Meta’s removal of end-to-end encryption from Instagram direct messages, effective May 8, 2026, is a significant moment in the ongoing story of digital privacy. The change was disclosed through a quiet help page update. But while the feature is gone, the story it represents is far from over.
Encryption on Instagram was introduced in 2023 as an opt-in feature following Zuckerberg’s 2019 commitment. Its removal reflects the outcome of years of competing pressures — from law enforcement, from child safety advocates, from commercial interests, and from strategic platform positioning. The feature became a battleground for all of these forces.
After May 8, Meta will have full access to all Instagram DMs. The immediate story is of a privacy feature lost. But the broader story is of what comes next: how Meta uses the data it now has access to, how regulators respond, and whether the advocacy community can build a stronger case for encryption as a standard right.

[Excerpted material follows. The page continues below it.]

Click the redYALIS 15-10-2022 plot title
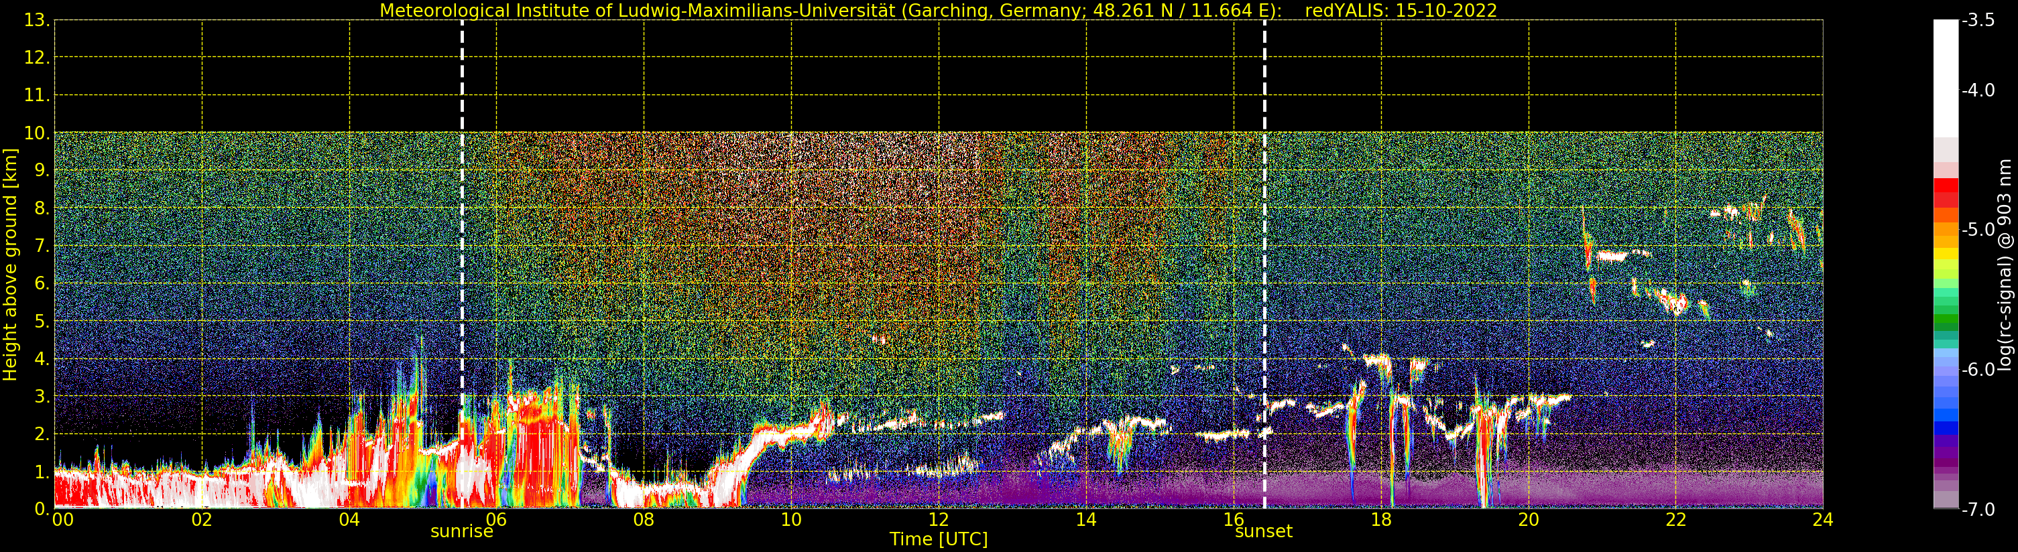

Law enforcement agencies including the FBI, Interpol, and national bodies in Australia and the UK had achieved their goal. Child safety advocates had won an important victory. Australia reportedly saw the feature deactivated before the global deadline.
Digital Rights Watch and others are clear that the story continues. Tom Sulston argued that the removal of Instagram’s encryption is a chapter, not a conclusion. He and the broader privacy community are committed to writing the next chapter — one in which encryption is treated as a fundamental right, not a feature that can be quietly removed when it becomes inconvenient.